Source text
:::

It was my contention this summer that the Canadiens don't have a Stanley Cup-worthy lineup yet, that this year should be devoted to developing our young players instead of spending assets to cobble together a playoff roster. Tonight's game is a textbook example: the Canadiens get outplayed by a Penguins team missing Sidney Crosby, Evgeni Malkin and Kris Letang.
Scott Gomez being hurt once again prevented any forward line stability or continuity. I wonder how much of Erik Cole's struggles can be attributed to this. I also wonder if the Canadiens will play better with David Desharnais and Lars Eller having more icetime at centre. In any case, it was time for the Whistler Marmots, who are tearing up the HIO Memorial Fantasy League right now, to drop Mr. Gomez from their lineup, and they did. Five games with only one assist was enough of a trial period for him. The Hail Mary fell incomplete out of bounds.

:::

Source information
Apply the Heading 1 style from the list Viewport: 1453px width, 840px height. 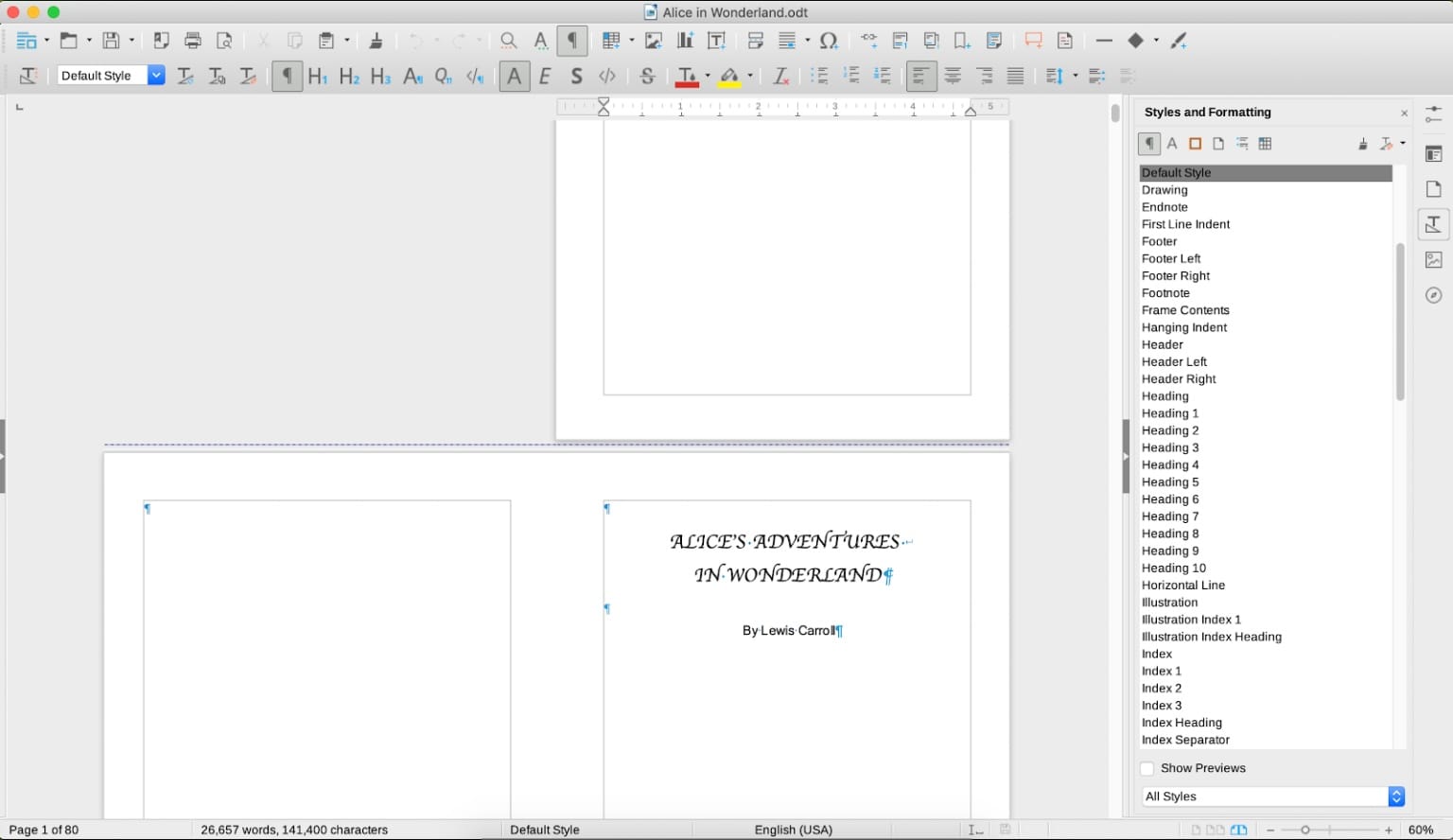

:::

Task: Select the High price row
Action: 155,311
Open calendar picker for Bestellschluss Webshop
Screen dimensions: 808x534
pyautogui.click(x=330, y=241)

:::

Aim of the exercise
Duplicate the part of the hockey post that opens with the words containing "It was my contention" and closes with "and Kris Letang.". You won't need the lines above for this.

Response area
It was my contention this summer that the Canadiens don't have a Stanley Cup-worthy lineup yet, that this year should be devoted to developing our young players instead of spending assets to cobble together a playoff roster. Tonight's game is a textbook example: the Canadiens get outplayed by a Penguins team missing Sidney Crosby, Evgeni Malkin and Kris Letang.